*ASSIGNED TASK:*
Quote all lines below exactly. Images stay out.

[Data excerpts]
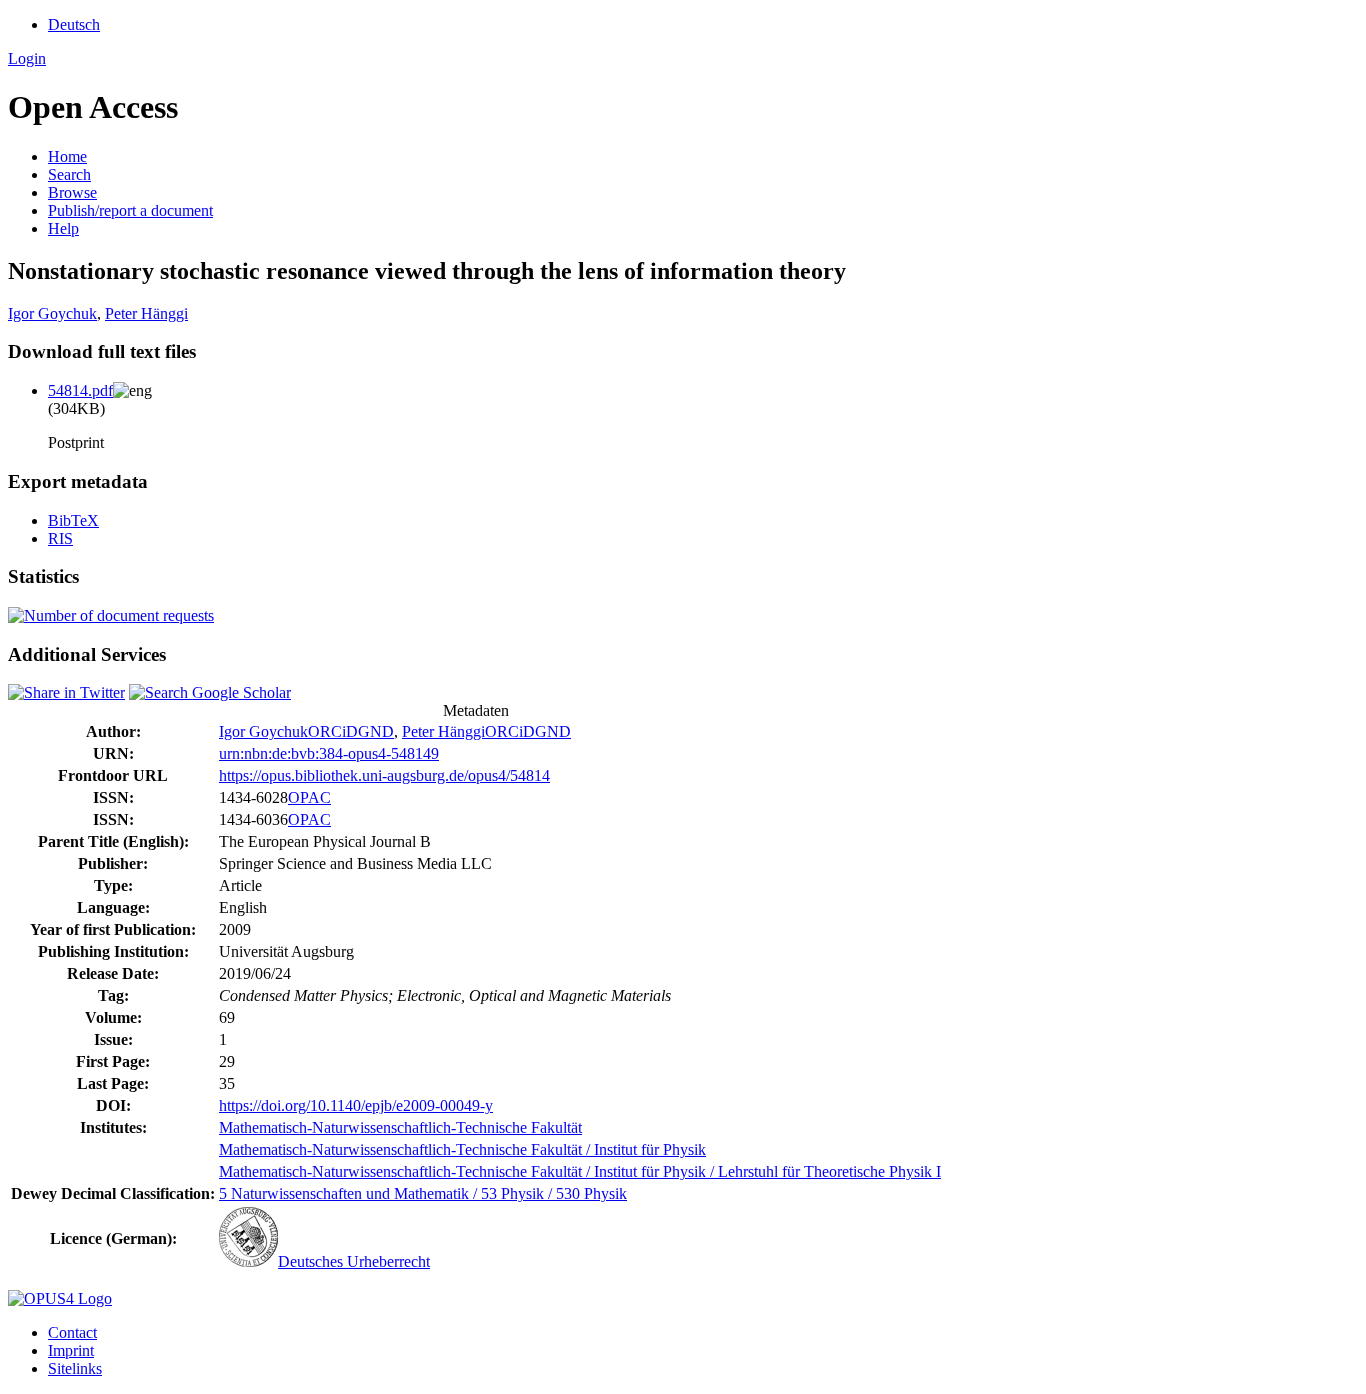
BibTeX (73, 520)
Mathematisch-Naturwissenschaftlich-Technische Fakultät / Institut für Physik (462, 1149)
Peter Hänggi (146, 313)
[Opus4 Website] (60, 1298)
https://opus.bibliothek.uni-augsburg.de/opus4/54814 (384, 775)
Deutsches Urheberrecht (354, 1261)
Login (27, 58)
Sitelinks (75, 1368)
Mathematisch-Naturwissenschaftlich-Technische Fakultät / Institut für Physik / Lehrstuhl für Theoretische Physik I (580, 1171)
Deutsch (74, 24)
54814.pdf (80, 390)
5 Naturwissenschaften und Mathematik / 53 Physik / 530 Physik (423, 1193)
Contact (72, 1332)
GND (376, 731)
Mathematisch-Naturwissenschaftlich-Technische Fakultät (400, 1127)
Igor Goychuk (52, 313)
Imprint (71, 1350)
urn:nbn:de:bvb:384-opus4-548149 (329, 753)
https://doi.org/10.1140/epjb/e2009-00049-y (356, 1105)
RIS (60, 538)
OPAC (309, 797)
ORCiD (333, 731)
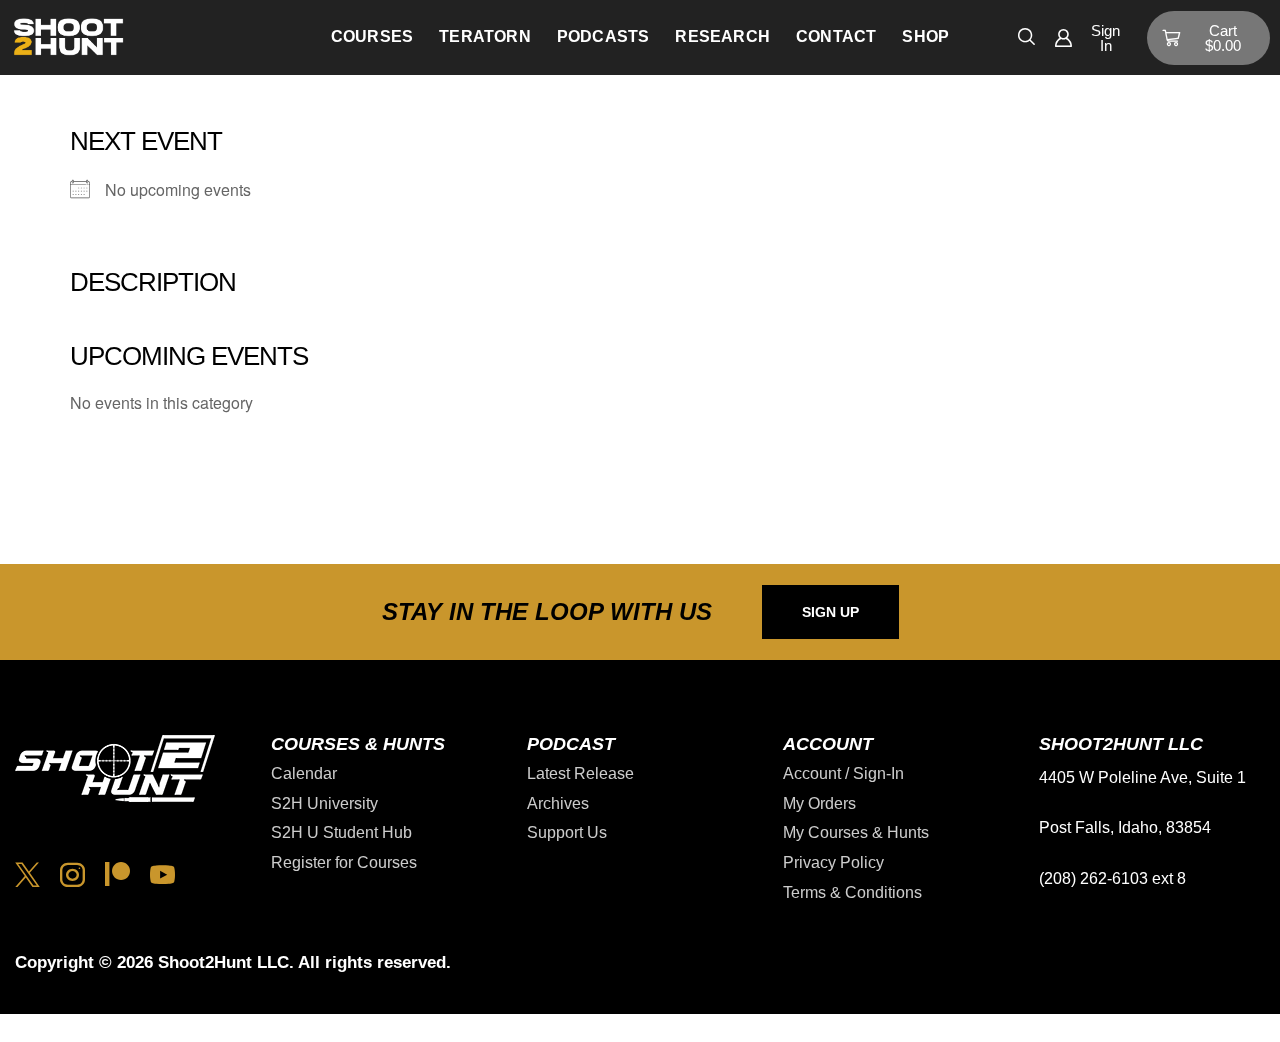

*RESULT BELOW:*
BibTeX (73, 520)
Mathematisch-Naturwissenschaftlich-Technische Fakultät / Institut für Physik (462, 1149)
Peter Hänggi (146, 313)
[Opus4 Website] (60, 1298)
https://opus.bibliothek.uni-augsburg.de/opus4/54814 (384, 775)
Deutsches Urheberrecht (354, 1261)
Login (27, 58)
Sitelinks (75, 1368)
Mathematisch-Naturwissenschaftlich-Technische Fakultät / Institut für Physik / Lehrstuhl für Theoretische Physik I (580, 1171)
Deutsch (74, 24)
54814.pdf (80, 390)
5 Naturwissenschaften und Mathematik / 53 Physik / 530 Physik (423, 1193)
Contact (72, 1332)
GND (376, 731)
Mathematisch-Naturwissenschaftlich-Technische Fakultät (400, 1127)
Igor Goychuk (52, 313)
Imprint (71, 1350)
urn:nbn:de:bvb:384-opus4-548149 (329, 753)
https://doi.org/10.1140/epjb/e2009-00049-y (356, 1105)
RIS (60, 538)
OPAC (309, 797)
ORCiD (333, 731)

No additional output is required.